Protecting your family’s personal data from fraud and identity theft starts with good password habits

If your family is like most, your digital life is a communal experience and personal data is really the family’s data. Your loved ones often need to access your various online accounts—and that means giving them your passwords. Your spouse might ask you for the password to log into one of the family’s online shopping accounts. Your kids might ask you for the password to watch a favorite movie on one of your streaming entertainment apps.

The challenge is that password sharing can be risky, even among the people closest to you.

Kids in particular might not yet have developed the skills needed to practice safe password “hygiene.” There are ways to minimize the risks of family password sharing.

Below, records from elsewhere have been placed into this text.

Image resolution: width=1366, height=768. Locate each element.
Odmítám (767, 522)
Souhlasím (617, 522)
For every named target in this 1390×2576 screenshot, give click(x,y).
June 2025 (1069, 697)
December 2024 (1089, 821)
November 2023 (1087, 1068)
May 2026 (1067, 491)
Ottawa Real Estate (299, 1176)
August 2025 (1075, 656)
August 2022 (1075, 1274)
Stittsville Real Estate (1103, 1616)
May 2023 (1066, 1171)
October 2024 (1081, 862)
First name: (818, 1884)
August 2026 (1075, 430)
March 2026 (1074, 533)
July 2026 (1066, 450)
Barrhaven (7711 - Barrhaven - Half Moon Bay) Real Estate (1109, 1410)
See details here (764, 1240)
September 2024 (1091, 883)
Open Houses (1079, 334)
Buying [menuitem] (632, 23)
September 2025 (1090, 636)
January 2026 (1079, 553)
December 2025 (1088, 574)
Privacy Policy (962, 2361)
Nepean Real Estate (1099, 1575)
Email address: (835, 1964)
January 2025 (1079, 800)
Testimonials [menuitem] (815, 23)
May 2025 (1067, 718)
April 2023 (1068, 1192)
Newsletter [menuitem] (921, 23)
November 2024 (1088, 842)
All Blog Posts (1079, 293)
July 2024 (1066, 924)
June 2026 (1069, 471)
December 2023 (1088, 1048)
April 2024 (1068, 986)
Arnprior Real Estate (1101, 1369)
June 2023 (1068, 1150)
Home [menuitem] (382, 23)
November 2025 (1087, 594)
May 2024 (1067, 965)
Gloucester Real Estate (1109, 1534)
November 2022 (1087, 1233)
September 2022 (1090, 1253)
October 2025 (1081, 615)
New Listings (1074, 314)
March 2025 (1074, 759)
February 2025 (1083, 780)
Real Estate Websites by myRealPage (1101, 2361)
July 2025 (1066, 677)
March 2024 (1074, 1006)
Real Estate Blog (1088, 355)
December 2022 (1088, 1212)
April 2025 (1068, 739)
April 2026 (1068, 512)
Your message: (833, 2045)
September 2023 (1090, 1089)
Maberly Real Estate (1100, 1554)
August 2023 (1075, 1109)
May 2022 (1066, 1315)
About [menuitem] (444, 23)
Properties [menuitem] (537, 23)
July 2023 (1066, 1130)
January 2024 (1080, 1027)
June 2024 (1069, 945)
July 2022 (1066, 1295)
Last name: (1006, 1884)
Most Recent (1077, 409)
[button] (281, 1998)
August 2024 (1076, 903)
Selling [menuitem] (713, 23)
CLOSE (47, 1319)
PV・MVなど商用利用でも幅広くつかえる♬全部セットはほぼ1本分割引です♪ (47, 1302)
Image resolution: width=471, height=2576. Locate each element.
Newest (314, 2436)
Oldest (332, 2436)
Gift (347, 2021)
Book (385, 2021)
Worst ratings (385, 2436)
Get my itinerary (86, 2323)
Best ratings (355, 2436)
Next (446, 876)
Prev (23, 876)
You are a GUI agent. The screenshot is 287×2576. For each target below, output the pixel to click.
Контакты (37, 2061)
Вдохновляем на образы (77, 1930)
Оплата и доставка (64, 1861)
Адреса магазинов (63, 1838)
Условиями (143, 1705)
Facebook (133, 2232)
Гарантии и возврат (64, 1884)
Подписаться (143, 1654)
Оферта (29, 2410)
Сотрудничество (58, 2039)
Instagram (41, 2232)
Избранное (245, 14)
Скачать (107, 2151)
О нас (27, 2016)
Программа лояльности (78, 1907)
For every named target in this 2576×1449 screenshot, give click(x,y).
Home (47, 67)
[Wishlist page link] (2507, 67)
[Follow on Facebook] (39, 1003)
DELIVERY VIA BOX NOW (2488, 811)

Here are some do’s and don’ts when it comes to granting password access for family members:

  • Never use a single password for multiple accounts, especially if that password is simple and easy to remember, and you’re sharing it among multiple family members. The more accounts accessed via a single password, the easier it is for cybercriminals to potentially access more of your personal data. Choose a different, unique password—ideally, a tough-to-guess password with random strings of letters, numbers, and special characters—for each shared account.
  • Never share passwords with your loved ones via email. If you must share a password manually, you can text it to your family member, as long as you select and delete that individual message as soon as it’s sent. (Remind your family member to quickly delete the message on their end, too.) Or you can do it the old-fashioned way: reading it aloud, or writing the password on a scrap of paper for your family member and shredding the note immediately afterwards.
  • If you share a password with your kids, insist that the password doesn’t leave the house. They might think it’s okay to share access to a streaming entertainment or gaming app with their best-friend-forever, but you should remind them that even if their friend is the most trustworthy person in the world, things happen: The password they share with their friend could be used on a non-secure Wi-Fi network, just to name one.
  • The most secure option for sharing passwords among your loved ones? By far and away, it’s to use a password manager with family-sharing capabilities.

The safest solution: Granting access through a password manager

Password Managers are an ideal way for families to share their online life while still protecting everyone’s personal information from identity theft and other cyber-crimes.

First, a definition: A password manager is a software tool that stores your many passwords—the average person has 100 online passwords, according to one study, in a single, encrypted location. The password manager creates randomly generated, hard-to-hack passwords for each of your accounts; to access any of these accounts, all you have to do is log into the password manager using a single strong password. From there, the software can log you into whichever of your accounts you choose, with no further manual password entries.